- [WHAT YOU WILL DO]: All that is required is the number of lines in this listing that hold "computer".

- [STORED DATA]:
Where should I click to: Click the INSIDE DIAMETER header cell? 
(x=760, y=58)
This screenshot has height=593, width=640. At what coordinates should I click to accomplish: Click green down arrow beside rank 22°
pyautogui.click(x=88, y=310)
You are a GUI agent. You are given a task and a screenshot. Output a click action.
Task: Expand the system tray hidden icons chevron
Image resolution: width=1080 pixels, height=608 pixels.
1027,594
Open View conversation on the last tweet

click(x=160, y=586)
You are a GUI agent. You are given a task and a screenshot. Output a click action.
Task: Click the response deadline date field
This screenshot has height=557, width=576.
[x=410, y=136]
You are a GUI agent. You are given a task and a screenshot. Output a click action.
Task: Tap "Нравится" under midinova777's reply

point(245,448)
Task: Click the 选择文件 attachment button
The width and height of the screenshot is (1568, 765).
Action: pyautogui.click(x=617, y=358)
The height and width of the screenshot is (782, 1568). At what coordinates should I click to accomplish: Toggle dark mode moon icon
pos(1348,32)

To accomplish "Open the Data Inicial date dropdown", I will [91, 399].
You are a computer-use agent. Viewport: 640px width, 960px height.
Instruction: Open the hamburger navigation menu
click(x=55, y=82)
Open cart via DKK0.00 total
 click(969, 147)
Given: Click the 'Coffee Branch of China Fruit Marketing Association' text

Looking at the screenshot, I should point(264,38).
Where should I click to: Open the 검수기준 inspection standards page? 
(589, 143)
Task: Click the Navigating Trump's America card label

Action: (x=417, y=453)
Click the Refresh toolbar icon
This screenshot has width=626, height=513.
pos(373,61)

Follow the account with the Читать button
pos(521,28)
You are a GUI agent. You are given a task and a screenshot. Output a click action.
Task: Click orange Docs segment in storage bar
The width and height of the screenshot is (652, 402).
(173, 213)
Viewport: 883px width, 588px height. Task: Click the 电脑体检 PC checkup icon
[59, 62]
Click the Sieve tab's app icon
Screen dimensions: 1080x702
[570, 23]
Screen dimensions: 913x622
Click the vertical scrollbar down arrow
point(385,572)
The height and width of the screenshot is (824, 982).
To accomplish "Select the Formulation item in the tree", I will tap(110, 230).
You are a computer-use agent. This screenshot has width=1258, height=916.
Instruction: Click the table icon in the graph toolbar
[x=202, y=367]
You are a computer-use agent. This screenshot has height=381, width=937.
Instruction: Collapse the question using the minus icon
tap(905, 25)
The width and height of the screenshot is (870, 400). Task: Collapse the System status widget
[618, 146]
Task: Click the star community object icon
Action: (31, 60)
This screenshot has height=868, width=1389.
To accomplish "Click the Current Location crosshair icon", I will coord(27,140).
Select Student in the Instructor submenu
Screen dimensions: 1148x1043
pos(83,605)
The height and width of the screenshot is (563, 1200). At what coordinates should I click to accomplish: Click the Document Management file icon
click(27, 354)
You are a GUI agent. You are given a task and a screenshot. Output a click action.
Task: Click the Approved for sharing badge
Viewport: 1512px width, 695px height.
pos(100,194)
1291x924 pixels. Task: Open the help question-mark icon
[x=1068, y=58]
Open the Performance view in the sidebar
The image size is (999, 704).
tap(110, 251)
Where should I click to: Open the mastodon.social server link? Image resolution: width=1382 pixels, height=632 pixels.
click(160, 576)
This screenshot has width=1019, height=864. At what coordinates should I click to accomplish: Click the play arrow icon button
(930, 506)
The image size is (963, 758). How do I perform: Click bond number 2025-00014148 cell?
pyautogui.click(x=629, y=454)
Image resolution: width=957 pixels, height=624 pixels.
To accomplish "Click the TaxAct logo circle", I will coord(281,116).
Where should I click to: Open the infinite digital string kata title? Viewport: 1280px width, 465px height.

- [TASK RESULT]: 3